無関普門は、信濃国の出身。東福寺開山の円爾(えんに)に師事した後、40歳で宋に留学、10年以上も修行した後、弘長2年(1262年)帰国。70歳になるまで自分の寺を持たず修行に専念していたが、師の円爾の死にをうけて弘安4年(1281年)に東福寺の住持となった。その10年後の正応4年(1291年)に南禅寺の開山として招かれるが、間もなく死去する。開山の無関の死去に伴い、南禅寺伽藍の建設は実質的には二世住職の規庵祖円(南院国師、1261 - 1313)が指揮し、永仁7年(1299年)頃に寺観が整った。当初の「龍安山禅林禅寺」を「太平興国南禅禅寺」という寺号に改めたのは正安年間(1299 - 1302年)のことという。正中2年(1325年)には夢窓疎石が当寺に住している。
建武元年(1334年)、後醍醐天皇は南禅寺を五山の第一としたが、至徳3年(1385年)に足利義満は自らの建立した相国寺を五山の第一とするために南禅寺を「別格」として五山のさらに上に位置づけ、京都五山と鎌倉五山に分割した。
歴史と逸話の多い南禅寺だが、一番の見所は、これも特別拝観で、登る事の出来た山門だった。

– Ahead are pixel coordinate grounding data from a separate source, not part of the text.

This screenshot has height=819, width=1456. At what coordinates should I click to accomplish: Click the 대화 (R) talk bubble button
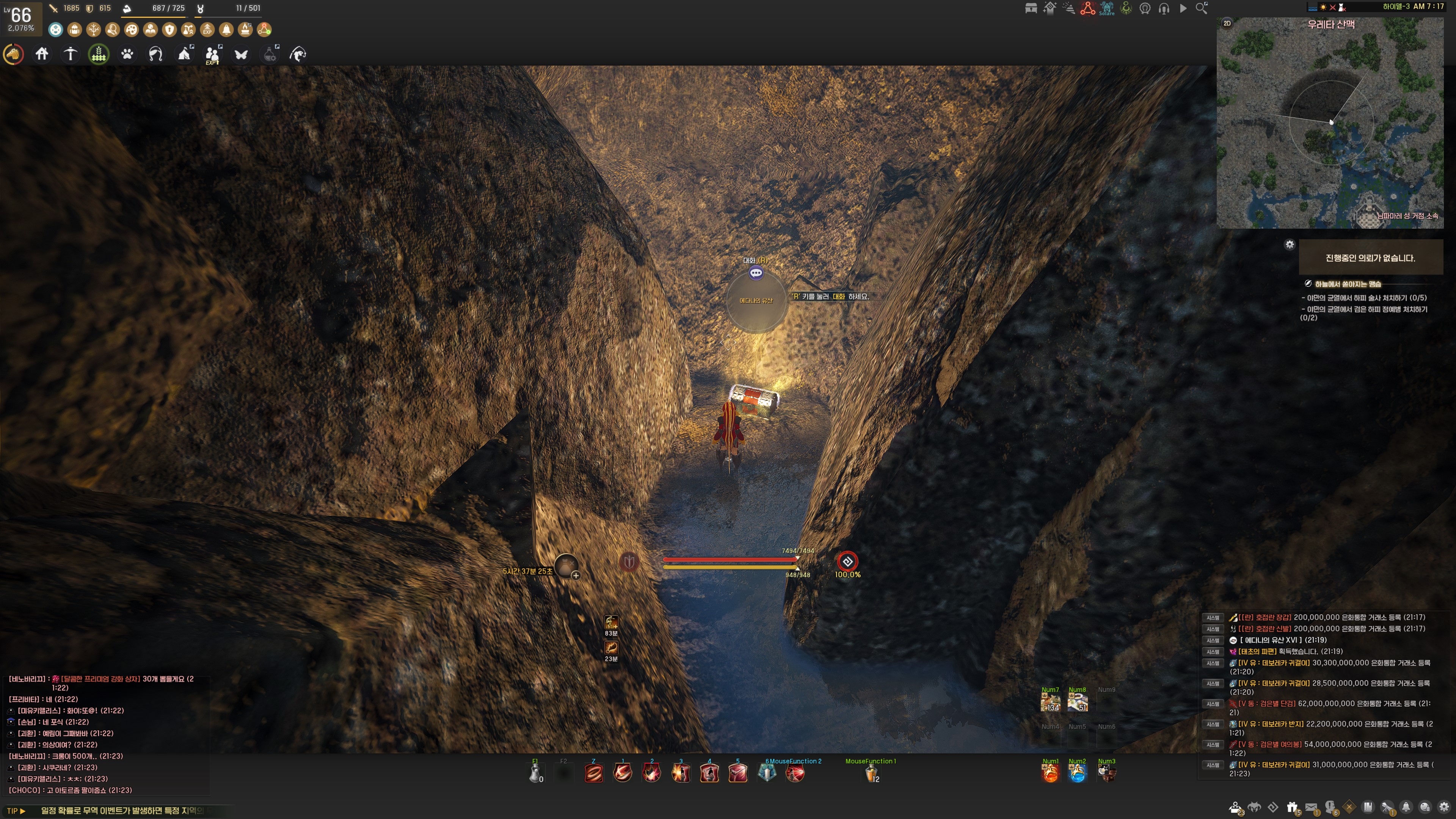point(756,273)
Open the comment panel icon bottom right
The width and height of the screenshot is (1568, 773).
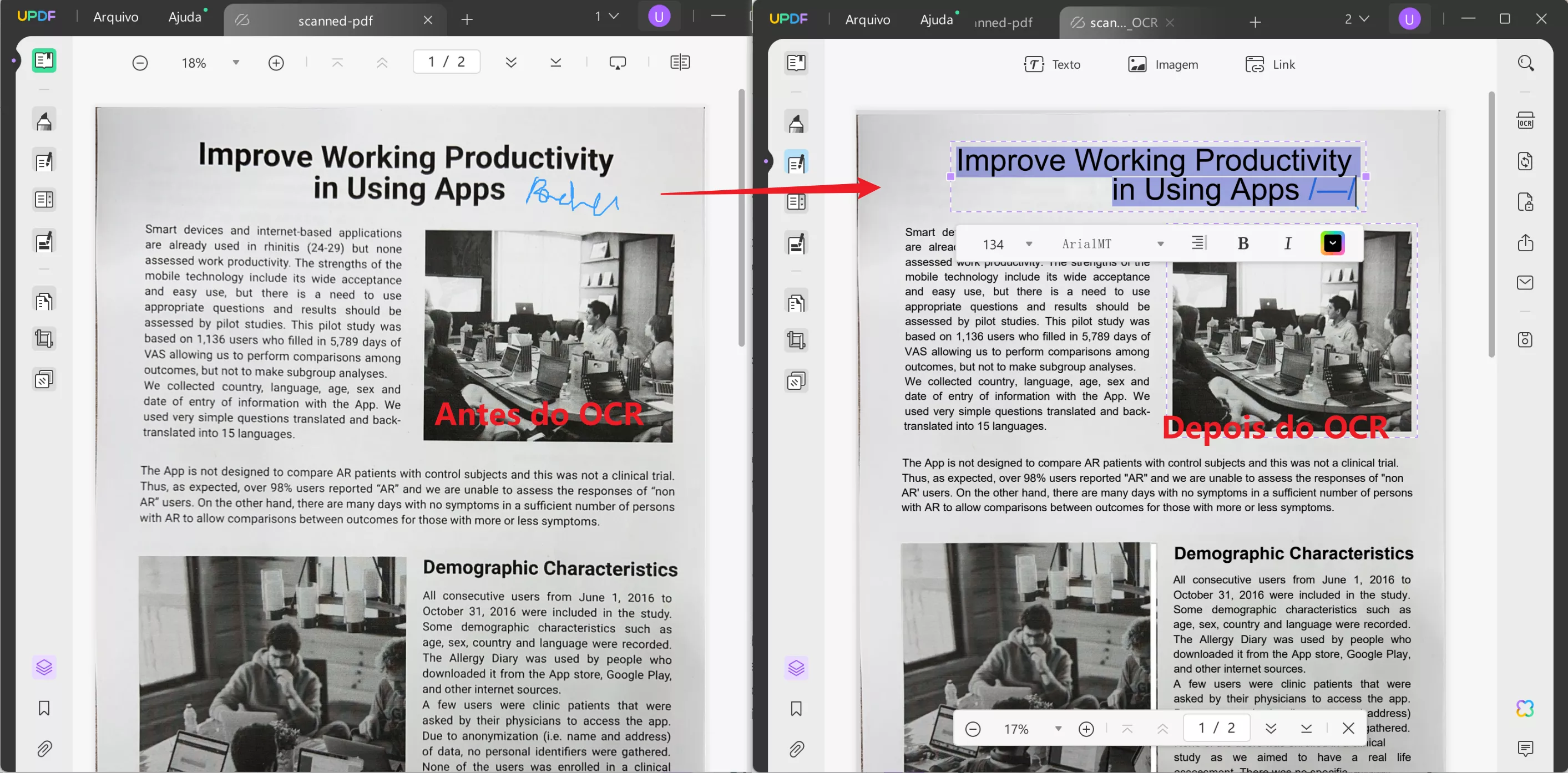(1525, 749)
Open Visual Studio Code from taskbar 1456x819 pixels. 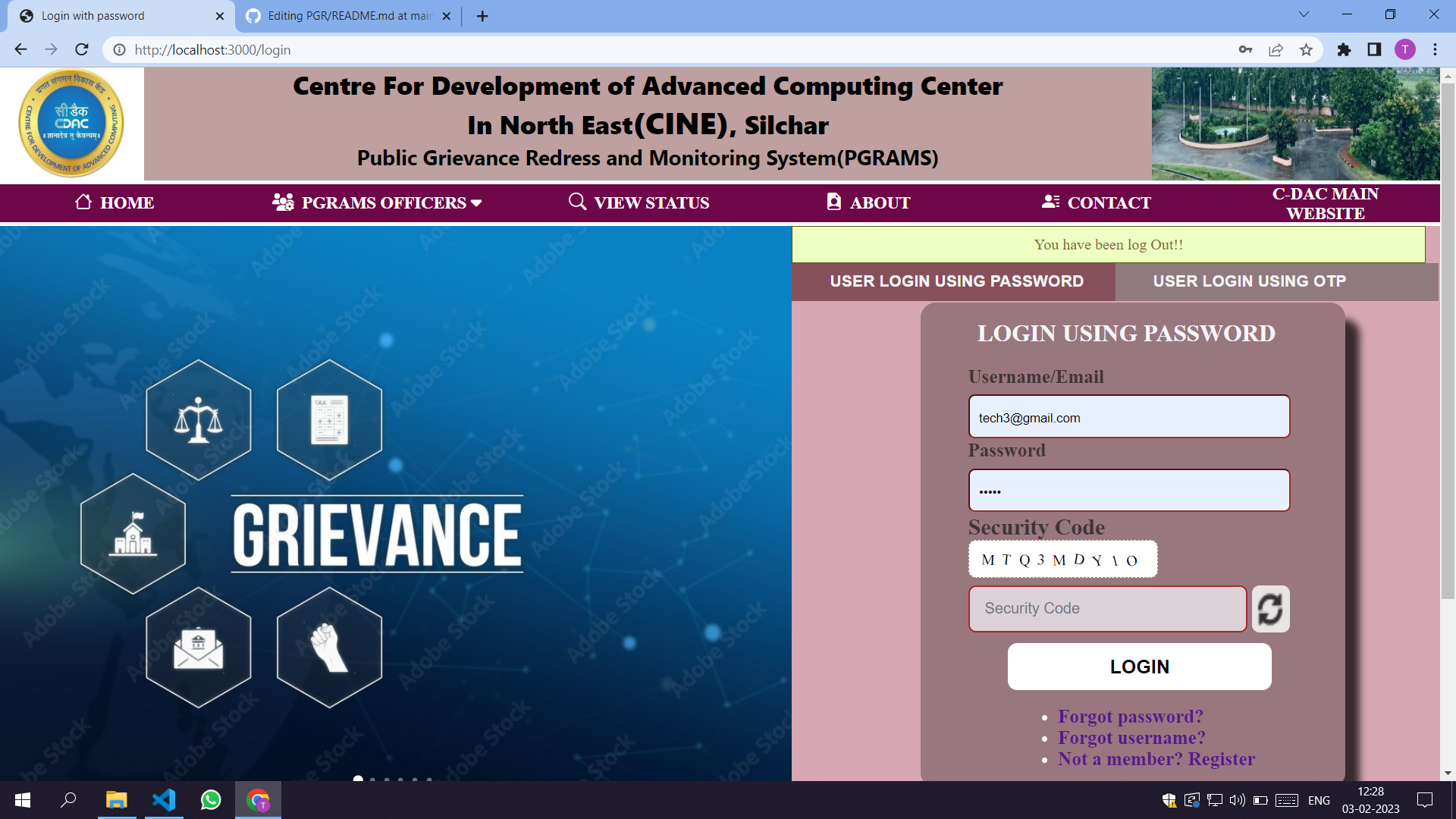pos(164,800)
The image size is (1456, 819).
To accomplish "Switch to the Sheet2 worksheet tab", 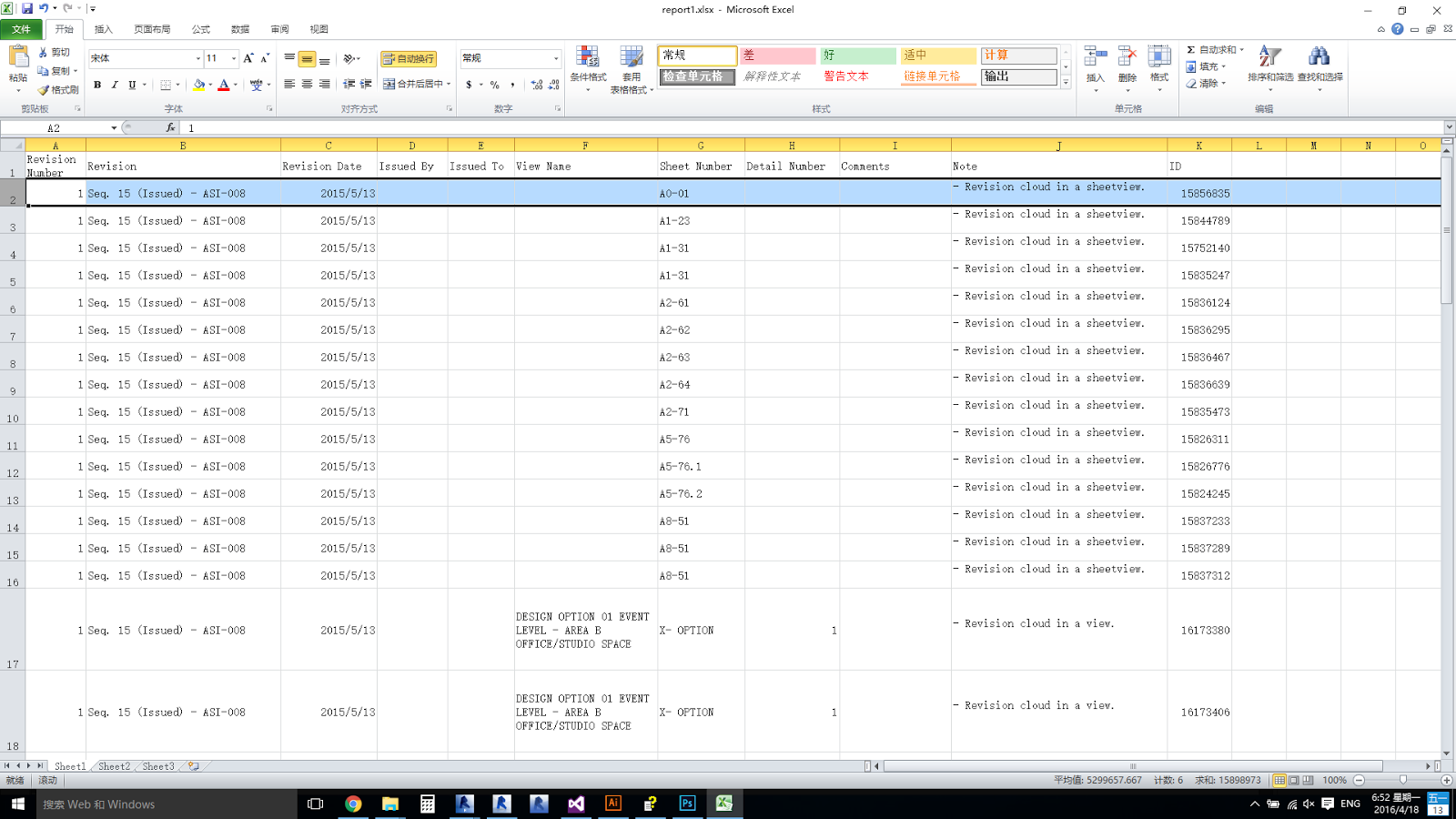I will pyautogui.click(x=113, y=765).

歌舞伎の『楼門五三桐』(さんもんごさんのきり)の二幕返しで石川五右衛門が「絶景かな絶景かな」という名台詞を吐く「南禅寺山門」がここだ。
ただしそれは創作上の話で、実際の三門は五右衛門の死後30年以上経った寛永5(1628)年の建築だ(-_-;)
五間三戸(正面柱間が5間で、うち中央3間が出入口)の二重門(2階建ての門)。藤堂高虎が大坂夏の陣で戦死した一門の武士たちの冥福を祈るため寄進したものである。上層は「五鳳楼」といい、釈迦如来と十六羅漢像のほか、寄進者の藤堂家歴代の位牌、大坂の陣の戦死者の位牌などを安置する。
天井画の天人と鳳凰の図は狩野探幽筆。知恩院三門、東本願寺御影堂門とともに、京都三大門の一つに数えられている。